The six ponies looked confused. This time, Rarity asked. "Er, what are 'gods'?"

Celestia grinned, looking tempted to giggle, but it was Luna who answered. "Gods are immortals, people with great power who look over a world and the people who live in it. They help people to live good and happy lives, and in return the people offer them praise and thanks."

"Oh, so like you and Celestia!" Pinkie said—then added, "Ooo," as the import sank in.

"Hang on," Applejack said, "you mean there are other princesses out there, looking over all the places you don't? All these different... pages in the book?"

"Well, they're not all princesses," Luna replied, "but yes. Not all of them do it the same way we do, either. Many of them prefer to live apart from the people they care for. Some even go so far as to leave people unsure whether they exist or not. In fact, there are very few things that we all have in common... but one of those things is that we're very important to our worlds."

"Hey, what about the gryphons and zebras and buffalo and stuff?" Rainbow Dash asked. "You don't take care of them."

Celestia replied, "I'm afraid you're wrong about that, Rainbow Dash. To the different people of Equestria, we appear in different forms; it makes our rule easier to accept. Indeed, the form you see before you is not my true form. But your perceptions are still mortal, so this is the form I have made to appear to you in."

"What does this all have to do with us?" Twilight wondered, still dizzied by the thought that there were more beings like Celestia and Luna, indeed a near-countless number if the book were to be believed.

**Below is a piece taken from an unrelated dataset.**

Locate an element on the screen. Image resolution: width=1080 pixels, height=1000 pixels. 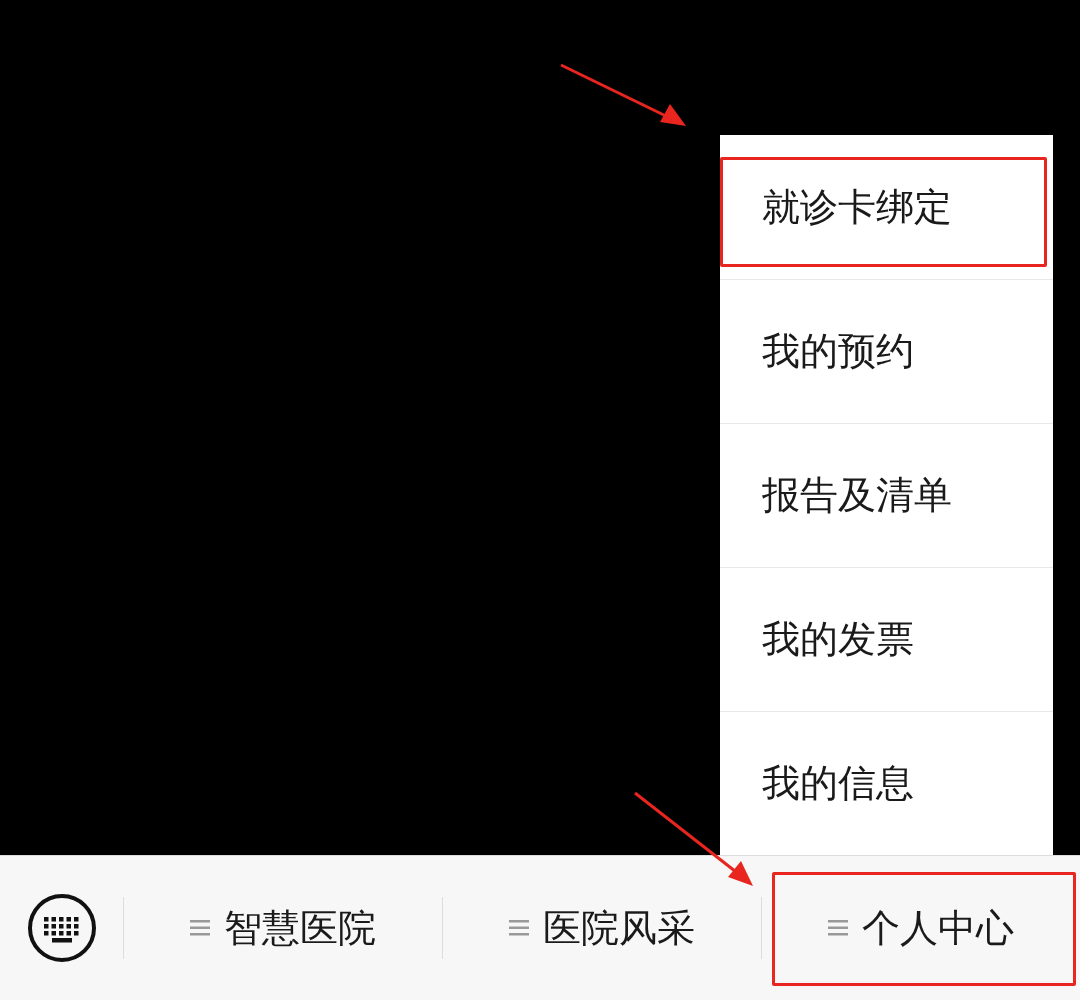
menu-tab: 医院风采 is located at coordinates (602, 928).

"Nothing lasts forever," Celestia replied. "Worlds, like people, die, and gods die as well, though for no reason as simple as time. But new worlds are also born, and new gods as well. Sometimes, gods come together and give birth to a new god. Other times, the gods of a dead world will choose to die and be born anew. But sometimes... if a mortal is wise, or brave, or clever enough... she can be chosen to become a god."

Silence reigned over the group for a long moment as the ponies stared at the princess. Rainbow Dash broke it.

"What!?"

Luna chuckled. "Yes, Dash. We're asking if you want to become gods."